The federal force in charge of protecting POTUS and presidential contenders just killed the dreams of nearly 50,000 online petitioners.

The Republican Party might be pro-gun, but it's siding with the US Secret Service, which on Monday overruled nearly 50,000 online petitioners who want the freedom to bring firearms to the GOP's convention this July in Cleveland, Ohio.

Screenshot by Max Taves/CNET

The Secret Service has some common sense advice for the Republican Party: Keep guns out of your convention.

The agency tasked with protecting presidential candidates determined Monday that a giant arena packed with popping balloons, TV cameras and politicians potentially still fuming over their party's choice wasn't the best place for a display of Second Amendment rights.

"Individuals determined to be carrying firearms will not be allowed past a predetermined outer perimeter checkpoint," Rob Hoback, a Secret Service spokesman, said in a statement. Only authorized law enforcement personnel will be allowed to pack heat at the event.

The Secret Service's decision is a setback to the more than 47,000 Rambos, Elmer Fudds and Walker Texas Rangers who signed a petition over the last week requesting the right to openly display firearms during the GOP convention this July at Quicken Loans Arena in Cleveland, Ohio. The petition protested the arena's prohibition of weapons, particularly given that Ohio is an open-carry state.

The petition, which was launched on March 23 by someone using the pseudonym The Hyperationalist, called for the arena to allow firearms and said banning such weapons was "a direct affront to the Second Amendment [that] puts all attendees at risk." The petition also noted that Cleveland is regularly ranked among the country's 10 most dangerous cities and reminded potential supporters of the ever-looming threat of an ISIS terrorist attack.
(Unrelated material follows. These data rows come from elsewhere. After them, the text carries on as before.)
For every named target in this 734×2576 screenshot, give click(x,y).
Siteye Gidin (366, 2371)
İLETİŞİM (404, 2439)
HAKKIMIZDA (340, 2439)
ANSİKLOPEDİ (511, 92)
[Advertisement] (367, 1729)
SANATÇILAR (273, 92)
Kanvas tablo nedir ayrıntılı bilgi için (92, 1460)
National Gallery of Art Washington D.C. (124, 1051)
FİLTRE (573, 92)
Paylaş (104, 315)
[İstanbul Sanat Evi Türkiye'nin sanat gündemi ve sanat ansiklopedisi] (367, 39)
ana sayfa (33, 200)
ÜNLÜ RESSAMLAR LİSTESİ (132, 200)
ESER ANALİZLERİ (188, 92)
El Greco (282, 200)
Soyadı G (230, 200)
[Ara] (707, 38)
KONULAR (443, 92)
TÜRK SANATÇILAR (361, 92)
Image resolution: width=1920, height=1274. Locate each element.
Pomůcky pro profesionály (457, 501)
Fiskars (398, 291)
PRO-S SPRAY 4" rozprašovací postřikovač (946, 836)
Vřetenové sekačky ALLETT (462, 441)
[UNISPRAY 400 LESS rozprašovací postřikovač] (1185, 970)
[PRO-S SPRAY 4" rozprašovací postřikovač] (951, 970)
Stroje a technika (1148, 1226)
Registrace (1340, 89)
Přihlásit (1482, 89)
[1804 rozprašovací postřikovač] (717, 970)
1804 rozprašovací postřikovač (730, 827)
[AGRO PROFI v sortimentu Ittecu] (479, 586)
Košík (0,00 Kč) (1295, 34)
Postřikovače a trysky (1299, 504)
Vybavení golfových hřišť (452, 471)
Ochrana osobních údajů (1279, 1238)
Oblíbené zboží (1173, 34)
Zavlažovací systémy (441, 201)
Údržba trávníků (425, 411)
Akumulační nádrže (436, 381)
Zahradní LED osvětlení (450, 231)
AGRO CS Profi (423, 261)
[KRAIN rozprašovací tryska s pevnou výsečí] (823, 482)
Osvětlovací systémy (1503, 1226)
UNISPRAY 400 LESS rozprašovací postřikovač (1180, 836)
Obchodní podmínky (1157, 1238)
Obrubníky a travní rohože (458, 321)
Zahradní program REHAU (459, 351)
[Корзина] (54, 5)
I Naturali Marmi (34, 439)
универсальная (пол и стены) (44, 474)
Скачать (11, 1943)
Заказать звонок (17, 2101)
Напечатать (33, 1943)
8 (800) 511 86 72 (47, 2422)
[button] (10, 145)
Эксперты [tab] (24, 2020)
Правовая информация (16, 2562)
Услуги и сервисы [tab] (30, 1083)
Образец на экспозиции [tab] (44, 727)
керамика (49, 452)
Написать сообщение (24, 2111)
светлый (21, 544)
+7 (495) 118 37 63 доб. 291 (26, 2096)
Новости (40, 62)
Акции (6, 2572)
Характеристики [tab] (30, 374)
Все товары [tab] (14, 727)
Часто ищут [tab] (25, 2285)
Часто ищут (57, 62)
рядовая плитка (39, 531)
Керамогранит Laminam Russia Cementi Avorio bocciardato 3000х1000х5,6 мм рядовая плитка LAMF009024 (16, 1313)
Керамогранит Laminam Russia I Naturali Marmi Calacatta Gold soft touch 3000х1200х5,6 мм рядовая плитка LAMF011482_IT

"Without the right to protect themselves, those at the Quicken Loans Arena will be sitting ducks, utterly helpless against evil-doers, criminals or others who wish to threaten the American way of life," The Hyperationalist wrote.

The Hyperationalist didn't respond to a request for comment.

The GOP is taking the advice in stride.

"The Republican National Convention is a National Special Security Event which means the Secret Service is the lead agency," emailed Kirsten Kukowski, a spokeswoman for the convention. "We will defer to their planning as it relates to safety and security of the Convention."

Federal law, specifically Title 18 United States Code Sections 3056 and 1752, gives the Secret Service the authority to ban firearms from sites "visited by our protectees, including those located in open-carry states," according to the Service.

So if you want to bring a gun to the convention, join the Secret Service.